One sign of a more balanced market is an increase in the number of dwellings sold, Bradley said. But to do so, it will take a move in marketing mindset for sellers and their agents, he said.

“They have to shift from a multiple-offer market to price properties competitively for the market,” he said. “Buyer agents have to be willing to write offers that negotiate price, and sellers have to be willing to negotiate. … What tends to happen is sellers get stubborn, part of it is the fault of the agent who is telling stories of houses getting six or seven offers. Not everyone has a remodeled downtown townhouse. Some properties will take longer to sell.”

While multiple offers and those above the asking price aren’t as prevalent as they had been in Napa and Sonoma valleys, properties that are priced appropriately are finding eager buyers, according to Logan Songer, general manager of Coldwell Banker Brokers of the Valley, which has four offices in both counties.

“We would like a little more inventory because of the buyers out there,” Songer said.

The median price for Napa County was $700,000 for the third quarter, up 10.1 percent from a year before, according to TrendGraphix data Songer provided. The number of properties for sale in the quarter was 12.3 percent higher than a year before.

Now, buyers have “more choices than they have had in years,” Songer said.

In one part of Sonoma Valley, the median price last quarter was $638,000, up 8.1 percent, per TrendGraphix data. The number of homes for sale increased 33.3 percent.

“We are seeing a lot of activity in both the Napa Valley and Sonoma Valley and are working with many buyers moving to our area from San Francisco, Palo Alto and other areas that have higher real estate prices in the Bay Area, due to what you can buy in our area compared to theirs,” Songer said.

OF INVESTORS AND CONDOS

Two leading indicators of market activity Bradley likes to look at are housing-investor activity and sales of condominiums and similar attached housing. In a rough look at property-tax data for the third quarters of 2015 through this year, his brokerage found a “huge” jump from last year to this year in sales of dwellings in Sonoma, Marin and Napa counties that weren’t owner-occupied, after gradual increases between the previous years.
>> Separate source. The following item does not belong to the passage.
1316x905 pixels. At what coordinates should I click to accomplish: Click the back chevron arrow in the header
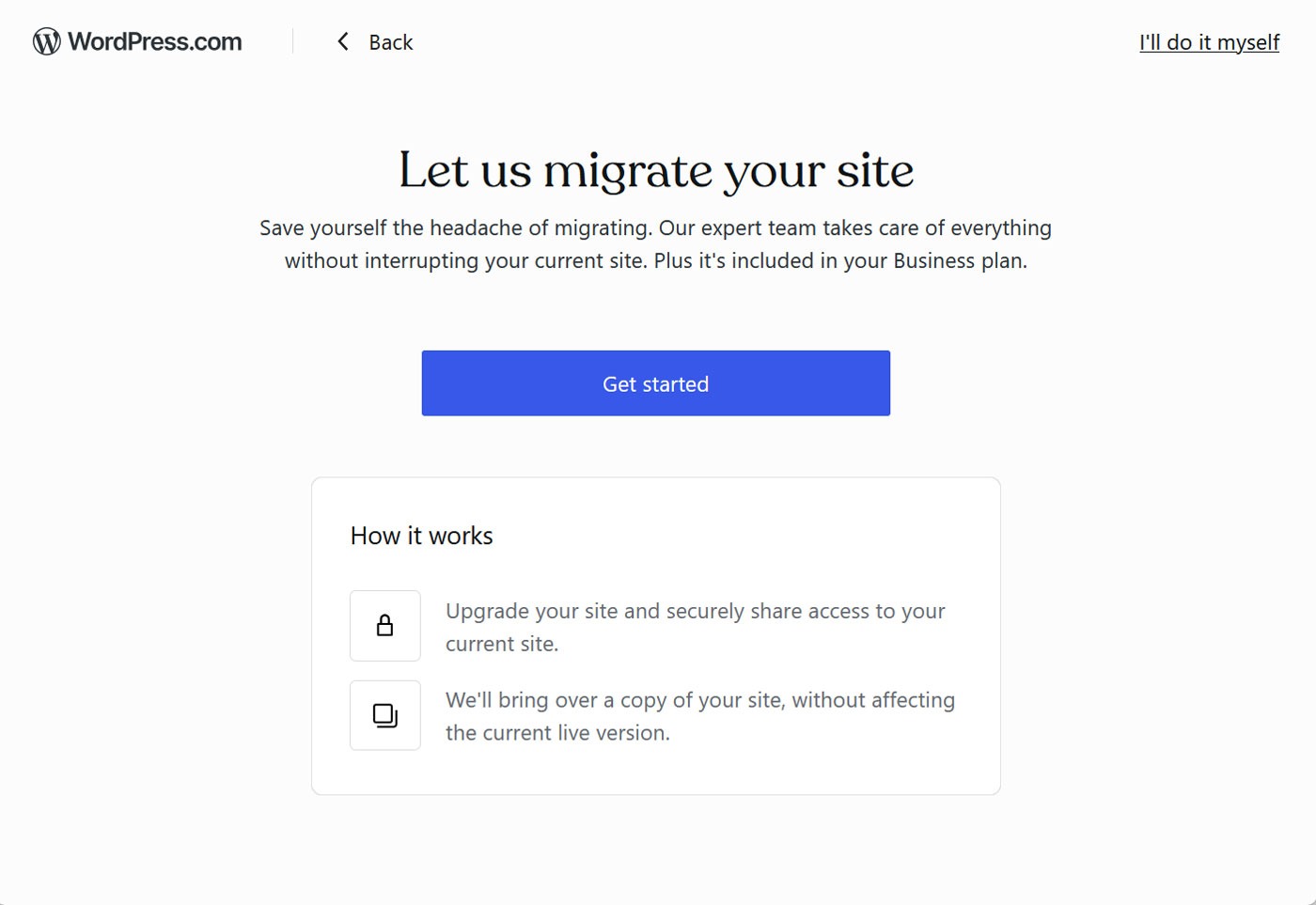[x=342, y=41]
While occupancy of a dwelling by someone other than the owner on the title may not mean it’s investor-owned, Bradley said it’s the proxy available from county tax records.

“Investors tend to be the wisest group of clients,” Bradley said. “They have a gut sixth sense about things. When I saw a large percentage of sales to these folks, it told me we are probably at the top of the market.”

Whether that hunch is correct won’t be known until the trailing indicators of median sale prices becomes available early next year.

But one wildcard in the hand investors are holding is the impact of construction pricing.

“It’s affecting some of our clients doing major remodels,” Bradley said. “Some properties they thought they could buy and improve may not have as much margin as they originally thought.”

The condo market also seems to be not as hot in recent months. Price appreciation for such units had been outpacing that of single-family dwellings, Bradley said. Sales of attached housing are easier to compare with each other in a neighborhood than detached homes, especially if they are in the same complex and the differences between the units sold comes down to the level of remodeling.

“I’m hearing from my agents that condos are selling for less than they were before,” Bradley said. “That’s telling me that maybe the market has gone down a bit. It may have been because of people who overpaid, but to me it is a leading sign that the market is slowing down.”